[Item coordinate data]

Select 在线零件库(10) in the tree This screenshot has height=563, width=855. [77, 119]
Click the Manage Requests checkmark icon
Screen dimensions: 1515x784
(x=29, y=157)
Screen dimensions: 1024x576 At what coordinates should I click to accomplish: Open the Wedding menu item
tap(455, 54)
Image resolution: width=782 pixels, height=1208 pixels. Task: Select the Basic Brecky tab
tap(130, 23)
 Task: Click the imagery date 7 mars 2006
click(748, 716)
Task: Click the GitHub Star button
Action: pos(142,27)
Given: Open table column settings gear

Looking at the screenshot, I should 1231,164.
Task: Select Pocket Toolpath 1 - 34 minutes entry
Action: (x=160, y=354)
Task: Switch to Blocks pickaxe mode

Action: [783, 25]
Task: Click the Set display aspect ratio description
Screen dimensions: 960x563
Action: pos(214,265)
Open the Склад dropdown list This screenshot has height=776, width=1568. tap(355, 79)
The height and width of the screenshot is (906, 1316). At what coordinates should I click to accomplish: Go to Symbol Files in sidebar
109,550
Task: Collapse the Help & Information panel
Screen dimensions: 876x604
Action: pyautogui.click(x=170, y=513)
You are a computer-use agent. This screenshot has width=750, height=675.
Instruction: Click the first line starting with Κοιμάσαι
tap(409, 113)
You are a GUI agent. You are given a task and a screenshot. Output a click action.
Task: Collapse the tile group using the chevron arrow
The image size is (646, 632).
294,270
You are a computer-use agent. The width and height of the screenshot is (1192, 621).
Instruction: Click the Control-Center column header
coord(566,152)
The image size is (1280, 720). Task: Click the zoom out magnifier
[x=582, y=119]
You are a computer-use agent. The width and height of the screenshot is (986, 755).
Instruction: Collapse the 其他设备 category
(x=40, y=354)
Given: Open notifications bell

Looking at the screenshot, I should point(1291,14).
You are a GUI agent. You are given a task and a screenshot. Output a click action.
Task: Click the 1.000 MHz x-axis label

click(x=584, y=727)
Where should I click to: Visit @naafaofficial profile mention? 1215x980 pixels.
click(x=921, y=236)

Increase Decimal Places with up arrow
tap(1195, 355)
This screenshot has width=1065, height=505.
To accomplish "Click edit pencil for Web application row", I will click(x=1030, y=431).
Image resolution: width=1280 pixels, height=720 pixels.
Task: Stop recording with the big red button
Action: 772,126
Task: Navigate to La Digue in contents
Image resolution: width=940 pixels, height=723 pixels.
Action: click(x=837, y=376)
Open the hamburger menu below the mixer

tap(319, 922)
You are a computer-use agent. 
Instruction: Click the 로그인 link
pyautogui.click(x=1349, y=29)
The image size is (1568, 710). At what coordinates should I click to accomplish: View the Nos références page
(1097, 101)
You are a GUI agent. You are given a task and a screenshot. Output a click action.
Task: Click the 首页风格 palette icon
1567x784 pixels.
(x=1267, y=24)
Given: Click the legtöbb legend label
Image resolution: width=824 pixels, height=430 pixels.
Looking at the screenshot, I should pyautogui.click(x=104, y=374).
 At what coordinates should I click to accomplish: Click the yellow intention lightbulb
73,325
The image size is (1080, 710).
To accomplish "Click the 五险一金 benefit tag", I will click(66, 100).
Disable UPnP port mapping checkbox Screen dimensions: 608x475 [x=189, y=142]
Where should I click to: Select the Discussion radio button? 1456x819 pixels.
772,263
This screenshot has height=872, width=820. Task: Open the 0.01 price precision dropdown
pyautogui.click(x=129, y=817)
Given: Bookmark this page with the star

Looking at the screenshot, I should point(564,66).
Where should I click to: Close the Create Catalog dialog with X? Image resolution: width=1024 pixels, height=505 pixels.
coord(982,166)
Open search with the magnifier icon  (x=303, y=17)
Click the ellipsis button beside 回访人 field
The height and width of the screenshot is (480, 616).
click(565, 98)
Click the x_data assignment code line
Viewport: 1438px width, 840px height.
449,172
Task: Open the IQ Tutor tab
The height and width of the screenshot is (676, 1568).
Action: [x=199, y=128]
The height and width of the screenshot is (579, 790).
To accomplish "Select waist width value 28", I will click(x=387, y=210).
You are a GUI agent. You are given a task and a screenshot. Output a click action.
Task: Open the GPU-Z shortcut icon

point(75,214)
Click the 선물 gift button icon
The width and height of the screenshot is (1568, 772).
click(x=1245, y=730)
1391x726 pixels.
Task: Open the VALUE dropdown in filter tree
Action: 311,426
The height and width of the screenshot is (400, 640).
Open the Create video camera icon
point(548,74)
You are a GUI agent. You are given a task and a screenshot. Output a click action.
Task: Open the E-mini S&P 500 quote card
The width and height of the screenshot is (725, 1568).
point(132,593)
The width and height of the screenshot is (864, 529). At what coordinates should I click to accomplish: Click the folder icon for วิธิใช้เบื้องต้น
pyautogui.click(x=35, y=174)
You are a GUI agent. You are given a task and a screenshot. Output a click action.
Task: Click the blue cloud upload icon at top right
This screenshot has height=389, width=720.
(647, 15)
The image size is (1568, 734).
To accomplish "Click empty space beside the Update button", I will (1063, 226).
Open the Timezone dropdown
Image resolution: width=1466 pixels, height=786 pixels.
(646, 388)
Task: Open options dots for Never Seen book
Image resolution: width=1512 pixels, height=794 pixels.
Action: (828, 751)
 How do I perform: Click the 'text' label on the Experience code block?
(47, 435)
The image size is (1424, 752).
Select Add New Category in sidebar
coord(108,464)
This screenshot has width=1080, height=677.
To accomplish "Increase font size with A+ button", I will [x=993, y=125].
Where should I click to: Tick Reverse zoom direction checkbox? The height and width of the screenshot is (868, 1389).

## Instruction
Reproduce each line of the listing above that contains the word "dropdown".

## Task output
Open the Склад dropdown list This screenshot has height=776, width=1568. tap(355, 79)
This screenshot has height=872, width=820. Task: Open the 0.01 price precision dropdown
Task: Open the VALUE dropdown in filter tree
Open the Timezone dropdown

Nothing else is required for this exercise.